**演習課題:**
1. ナックの事業概要から、「ナック Research Memo(3):「暮らしのお役立ち」を基本戦略として、5つの領域で事業を展開(1)」から「安全なお水」を訴求している。」までを、末尾の語句も含めてそのまま書き写せ。
2. ナックの事業概要によると、同社が宅配水サービスのブランド名を現在の「クリクラ」に変更したのは何年か。

**提示文:**
ナック Research Memo(3):「暮らしのお役立ち」を基本戦略として、5つの領域で事業を展開(1)
■事業概要
ナック<9788>の事業セグメントは、「暮らしのお役立ち」を基本戦略として、クリクラ事業、レンタル事業、建築コンサルティング事業、住宅事業、美容・健康事業の5つで構成されている。クリクラ事業ではウォーターサーバーを扱っており、業界の雄として知られ、レンタル事業のダスキン事業でも、ダスキンのFCとして有数の企業となっている。
1. クリクラ事業
クリクラ事業は、ウォーターサーバー事業を直営と加盟店など約500拠点の配送ネットワークで展開している。「クリクラ」とは、同社における宅配水サービスのブランドである。同社は2002年に宅配水事業に進出後、2004年に自社ブランド「クリスタルクララ」を全国展開し、2009年にブランド名を現在のものに変更した。
「クリクラ」の水は、生産から配達・メンテナンスまですべてを自社で管理している。製造には、宇宙開発の現場などでも利用されている最先端テクノロジーの逆浸透膜(RO膜)システムを使用し、原水に含まれる不純物や雑味を取り除いている。さらに56項目の厳しい水質安全基準を満たした、安心安全な水を提供している。ウォーターサーバーは産院でも使用され、赤ちゃんのミルクや離乳食など、乳幼児がいる子育て世帯にとって有用なサービスである。同社はSNS上においても、子育て世帯向けに「安心・安全なお水」を訴求している。
サーバーレンタル料と配送料は無料である。そのうえ環境にもやさしいサステナブルなボトルを採用しているため、余計なゴミが出ない点や、サーバーメンテナンスを一年に一回必ず行い、洗浄済みのサーバーと機械を交換する点も特長となっている。

**データセット内容:**
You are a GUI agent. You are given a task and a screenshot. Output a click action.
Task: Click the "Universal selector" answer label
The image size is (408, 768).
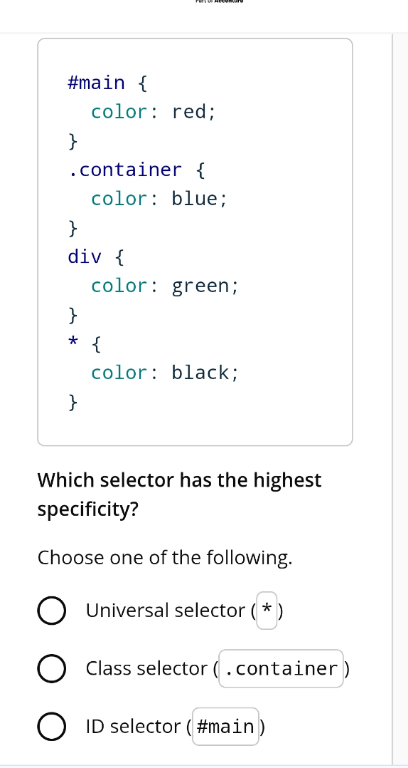click(168, 611)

**解答例:**
1.
ナック Research Memo(3):「暮らしのお役立ち」を基本戦略として、5つの領域で事業を展開(1)
■事業概要
ナック<9788>の事業セグメントは、「暮らしのお役立ち」を基本戦略として、クリクラ事業、レンタル事業、建築コンサルティング事業、住宅事業、美容・健康事業の5つで構成されている。クリクラ事業ではウォーターサーバーを扱っており、業界の雄として知られ、レンタル事業のダスキン事業でも、ダスキンのFCとして有数の企業となっている。
1. クリクラ事業
クリクラ事業は、ウォーターサーバー事業を直営と加盟店など約500拠点の配送ネットワークで展開している。「クリクラ」とは、同社における宅配水サービスのブランドである。同社は2002年に宅配水事業に進出後、2004年に自社ブランド「クリスタルクララ」を全国展開し、2009年にブランド名を現在のものに変更した。
「クリクラ」の水は、生産から配達・メンテナンスまですべてを自社で管理している。製造には、宇宙開発の現場などでも利用されている最先端テクノロジーの逆浸透膜(RO膜)システムを使用し、原水に含まれる不純物や雑味を取り除いている。さらに56項目の厳しい水質安全基準を満たした、安心安全な水を提供している。ウォーターサーバーは産院でも使用され、赤ちゃんのミルクや離乳食など、乳幼児がいる子育て世帯にとって有用なサービスである。同社はSNS上においても、子育て世帯向けに「安心・安全なお水」を訴求している。

2. 2009年